_WHAT YOU HAVE TO DO_
Every line of the records below that has the word "agent" should be copied.

==== MATERIAL SHOWN

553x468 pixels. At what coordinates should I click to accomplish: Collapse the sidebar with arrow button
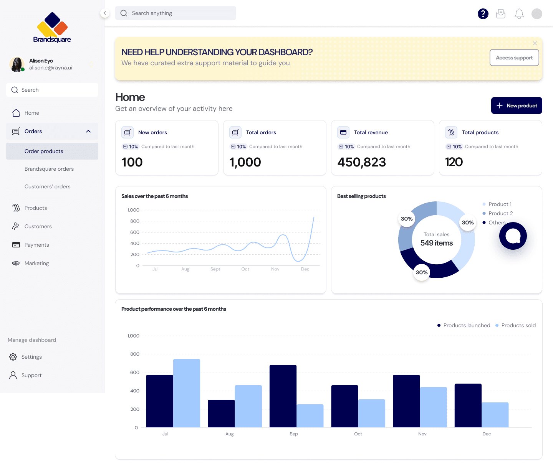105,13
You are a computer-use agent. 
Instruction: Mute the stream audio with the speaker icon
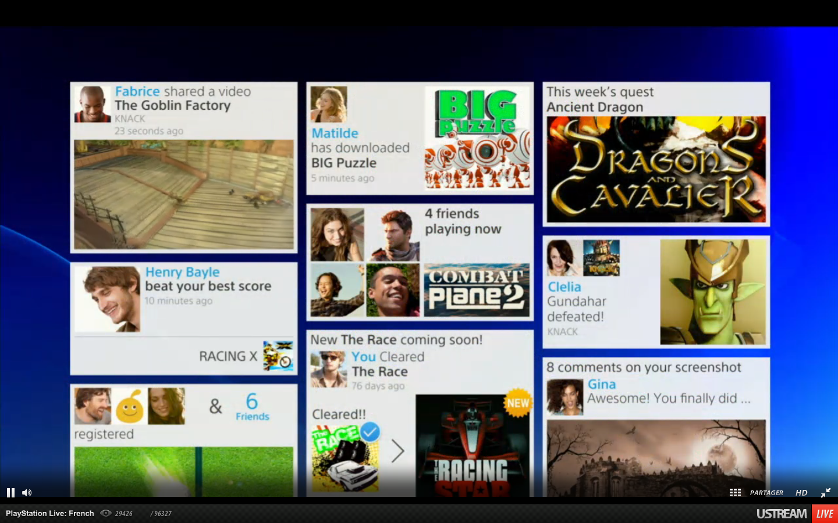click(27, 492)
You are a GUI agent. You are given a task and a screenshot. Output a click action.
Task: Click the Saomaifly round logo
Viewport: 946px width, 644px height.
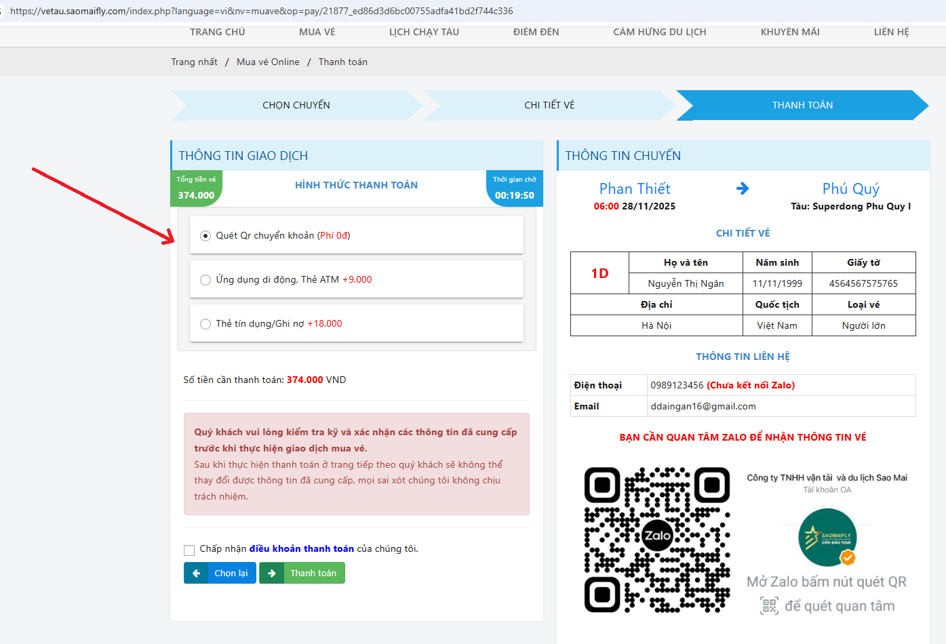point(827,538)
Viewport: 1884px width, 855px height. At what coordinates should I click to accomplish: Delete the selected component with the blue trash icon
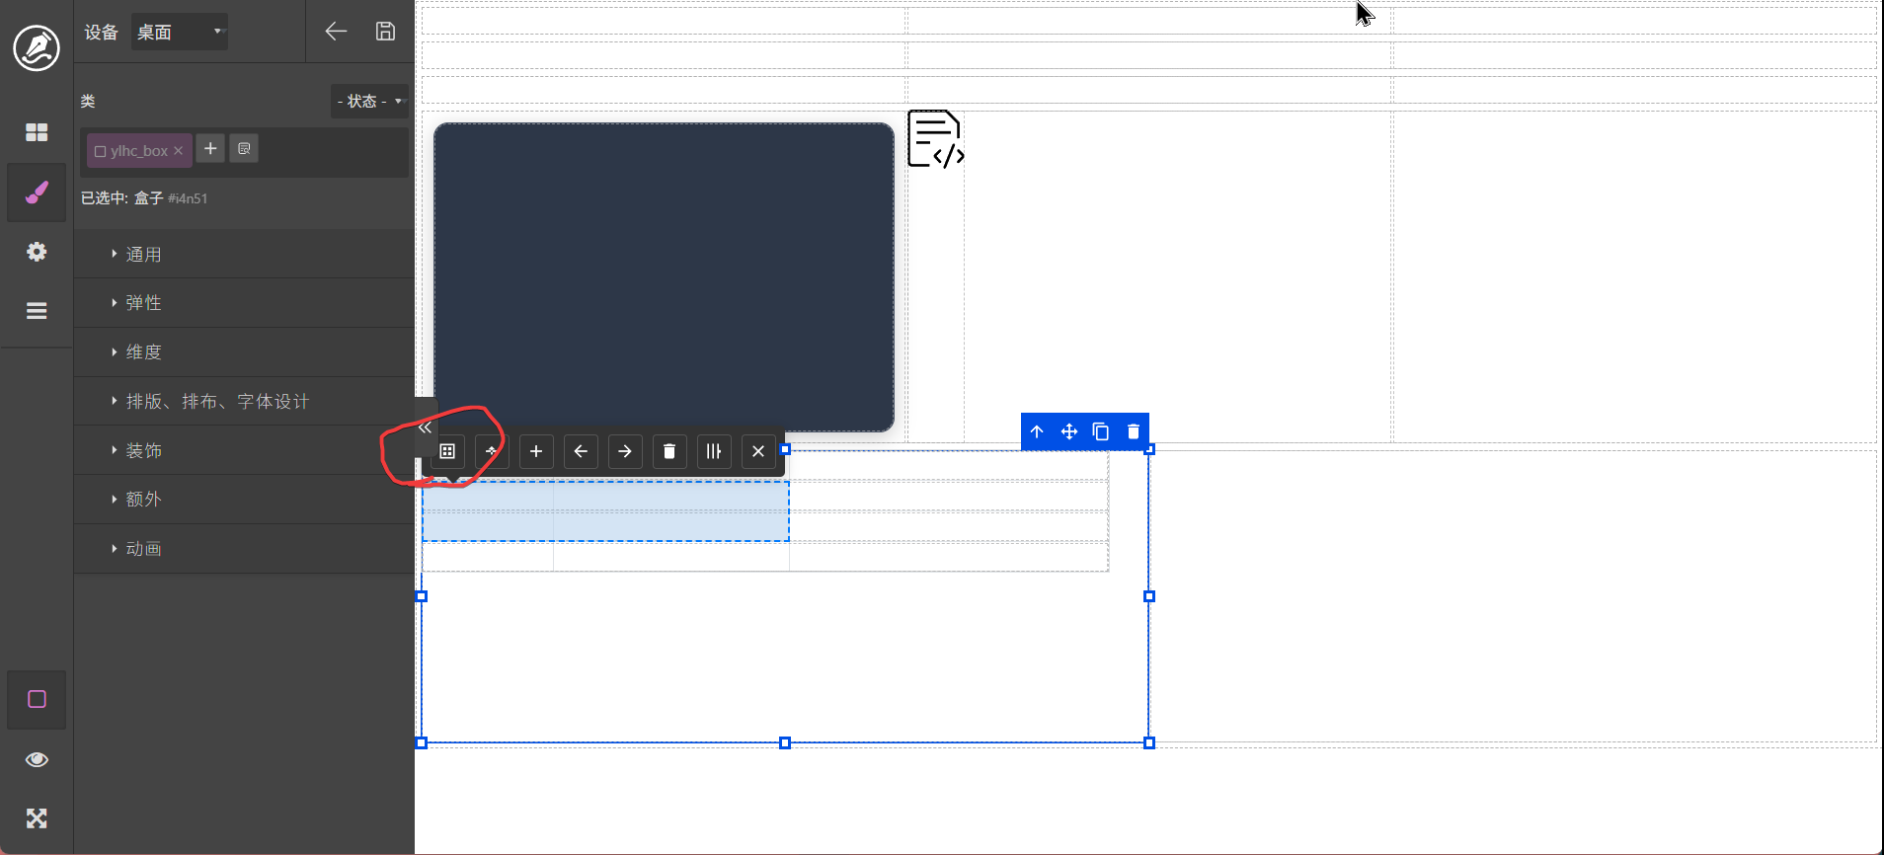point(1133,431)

========

_FINAL ANSWER_
You are a computer-use agent. 
You are a GUI agent. You are given a task and a screenshot. Output a click action.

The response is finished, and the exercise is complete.